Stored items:

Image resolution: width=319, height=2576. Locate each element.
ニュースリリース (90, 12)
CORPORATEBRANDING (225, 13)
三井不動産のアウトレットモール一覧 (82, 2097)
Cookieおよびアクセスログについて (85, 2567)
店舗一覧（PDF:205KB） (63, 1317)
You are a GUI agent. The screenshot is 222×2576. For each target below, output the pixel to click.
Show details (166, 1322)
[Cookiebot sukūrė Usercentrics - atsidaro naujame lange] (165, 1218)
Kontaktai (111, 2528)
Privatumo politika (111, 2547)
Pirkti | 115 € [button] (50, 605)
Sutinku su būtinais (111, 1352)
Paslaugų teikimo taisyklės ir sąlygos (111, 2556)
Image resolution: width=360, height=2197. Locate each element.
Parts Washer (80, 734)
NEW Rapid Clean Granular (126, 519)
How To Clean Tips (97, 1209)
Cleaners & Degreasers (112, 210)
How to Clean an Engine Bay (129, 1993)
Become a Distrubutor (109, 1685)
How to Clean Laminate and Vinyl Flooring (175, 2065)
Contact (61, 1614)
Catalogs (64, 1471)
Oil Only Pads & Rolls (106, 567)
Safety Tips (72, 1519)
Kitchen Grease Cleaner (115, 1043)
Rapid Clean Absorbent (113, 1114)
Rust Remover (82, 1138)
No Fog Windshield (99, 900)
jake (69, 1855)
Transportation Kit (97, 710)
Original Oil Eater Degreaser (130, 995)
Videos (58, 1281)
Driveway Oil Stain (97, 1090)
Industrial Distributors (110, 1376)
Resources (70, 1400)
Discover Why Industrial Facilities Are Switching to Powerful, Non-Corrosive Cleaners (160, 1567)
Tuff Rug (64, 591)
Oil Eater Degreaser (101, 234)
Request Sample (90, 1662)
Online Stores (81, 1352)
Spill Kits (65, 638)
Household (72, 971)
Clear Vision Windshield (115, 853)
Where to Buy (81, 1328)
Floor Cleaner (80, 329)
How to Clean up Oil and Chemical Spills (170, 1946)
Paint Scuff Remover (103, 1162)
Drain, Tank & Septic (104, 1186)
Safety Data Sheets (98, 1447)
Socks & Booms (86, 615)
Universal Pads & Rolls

#### Work instruction:
The full set of entries has to be duplicated precisely.

#### Finished task:
Image resolution: width=319, height=2576. Locate each element.
ニュースリリース (90, 12)
CORPORATEBRANDING (225, 13)
三井不動産のアウトレットモール一覧 (82, 2097)
Cookieおよびアクセスログについて (85, 2567)
店舗一覧（PDF:205KB） (63, 1317)
You are a GUI agent. The screenshot is 222×2576. For each target below, output the pixel to click.
Show details (166, 1322)
[Cookiebot sukūrė Usercentrics - atsidaro naujame lange] (165, 1218)
Kontaktai (111, 2528)
Privatumo politika (111, 2547)
Pirkti | 115 € [button] (50, 605)
Sutinku su būtinais (111, 1352)
Paslaugų teikimo taisyklės ir sąlygos (111, 2556)
Image resolution: width=360, height=2197. Locate each element.
Parts Washer (80, 734)
NEW Rapid Clean Granular (126, 519)
How To Clean Tips (97, 1209)
Cleaners & Degreasers (112, 210)
How to Clean an Engine Bay (129, 1993)
Become a Distrubutor (109, 1685)
How to Clean Laminate and Vinyl Flooring (175, 2065)
Contact (61, 1614)
Catalogs (64, 1471)
Oil Only Pads & Rolls (106, 567)
Safety Tips (72, 1519)
Kitchen Grease Cleaner (115, 1043)
Rapid Clean Absorbent (113, 1114)
Rust Remover (82, 1138)
No Fog Windshield (99, 900)
jake (69, 1855)
Transportation Kit (97, 710)
Original Oil Eater Degreaser (130, 995)
Videos (58, 1281)
Driveway Oil Stain (97, 1090)
Industrial Distributors (110, 1376)
Resources (70, 1400)
Discover Why Industrial Facilities Are Switching to Powerful, Non-Corrosive Cleaners (160, 1567)
Tuff Rug (64, 591)
Oil Eater Degreaser (101, 234)
Request Sample (90, 1662)
Online Stores (81, 1352)
Spill Kits (65, 638)
Household (72, 971)
Clear Vision Windshield (115, 853)
Where to Buy (81, 1328)
Floor Cleaner (80, 329)
How to Clean up Oil and Chemical Spills (170, 1946)
Paint Scuff Remover (103, 1162)
Drain, Tank & Septic (104, 1186)
Safety Data Sheets (98, 1447)
Socks & Booms (86, 615)
Universal Pads & Rolls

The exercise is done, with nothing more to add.